▶ _Problem_
Return the listing below word for word, leaving out the pictures.

Interface element listing
.....
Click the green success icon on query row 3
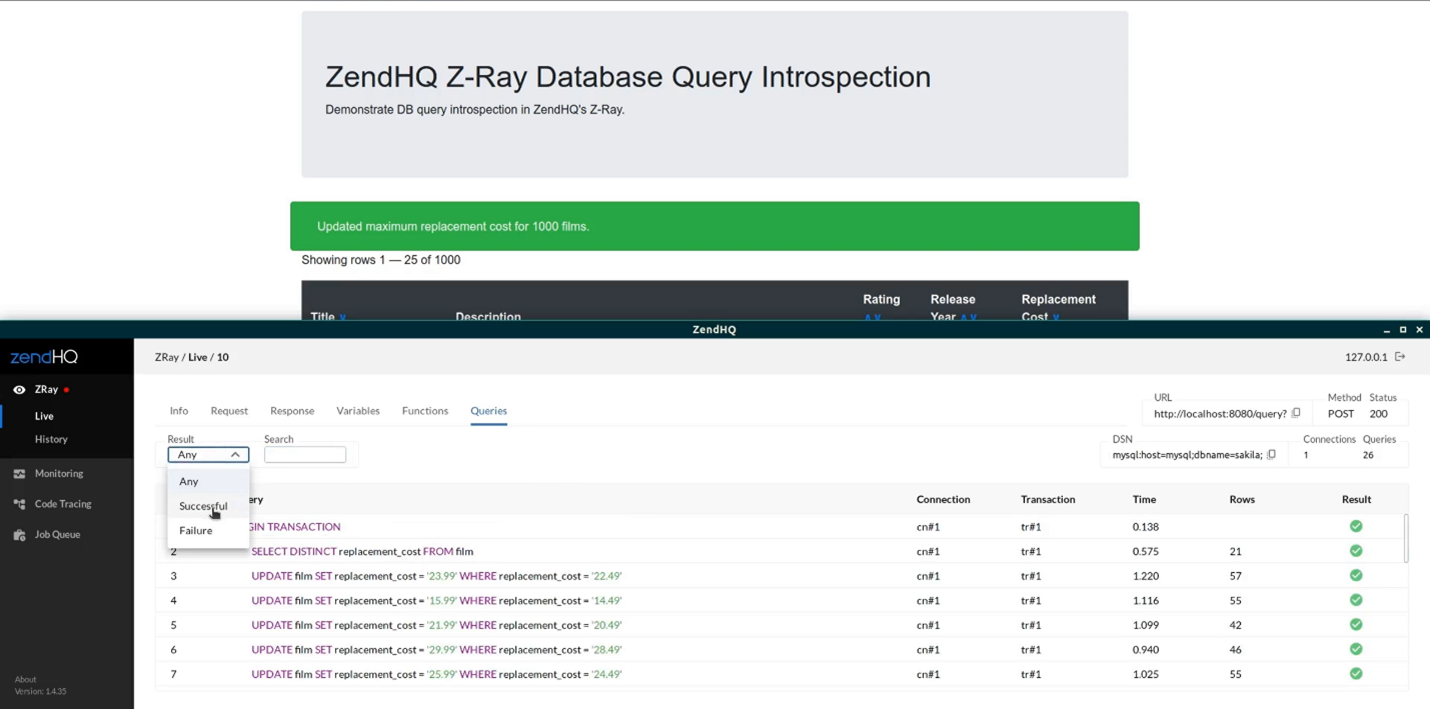This screenshot has width=1430, height=709. [1356, 575]
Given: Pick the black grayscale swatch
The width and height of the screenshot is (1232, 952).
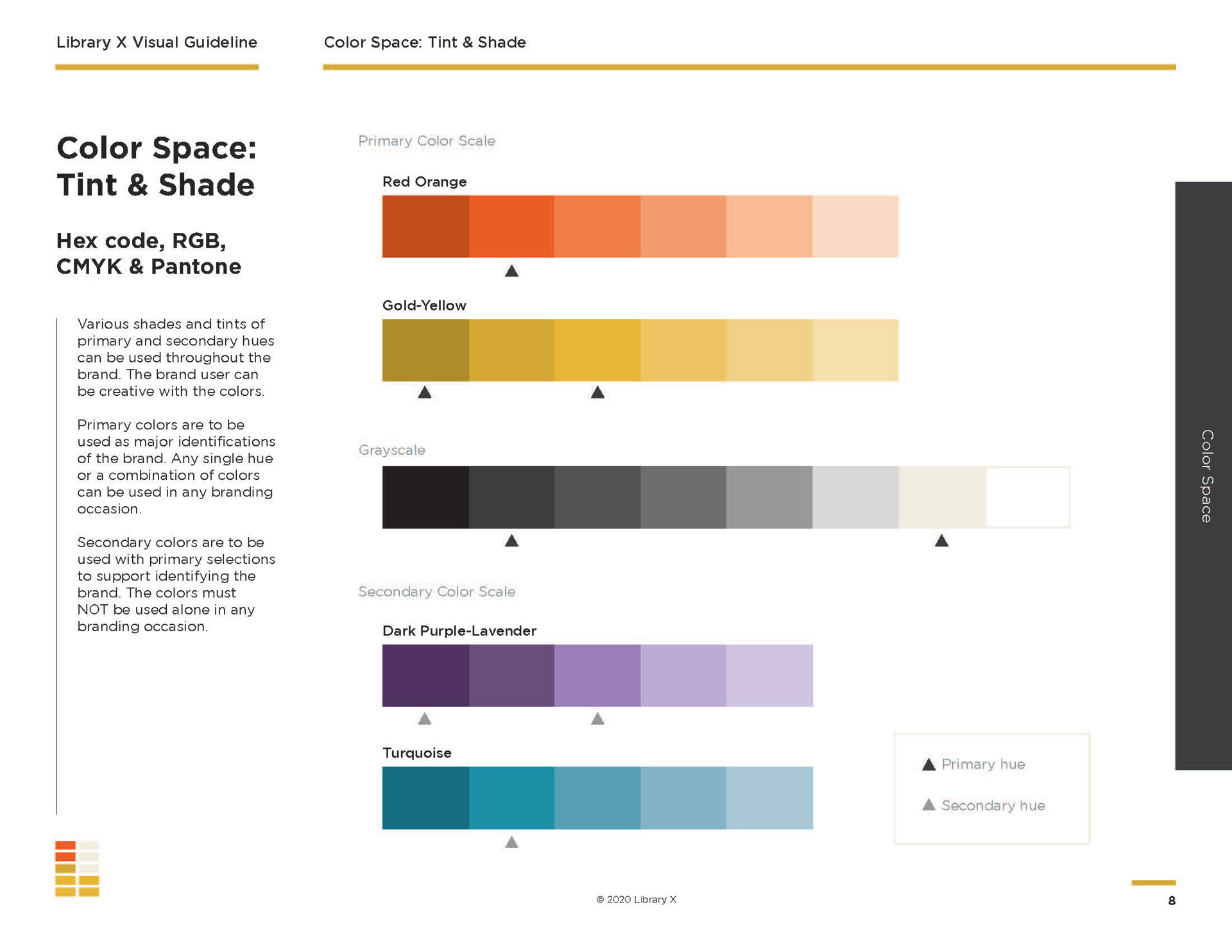Looking at the screenshot, I should tap(425, 497).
.....
▶ _Expected answer_
Click the green success icon on query row 3
This screenshot has width=1430, height=709. [1356, 575]
Given: Pick the black grayscale swatch
The width and height of the screenshot is (1232, 952).
Looking at the screenshot, I should tap(425, 497).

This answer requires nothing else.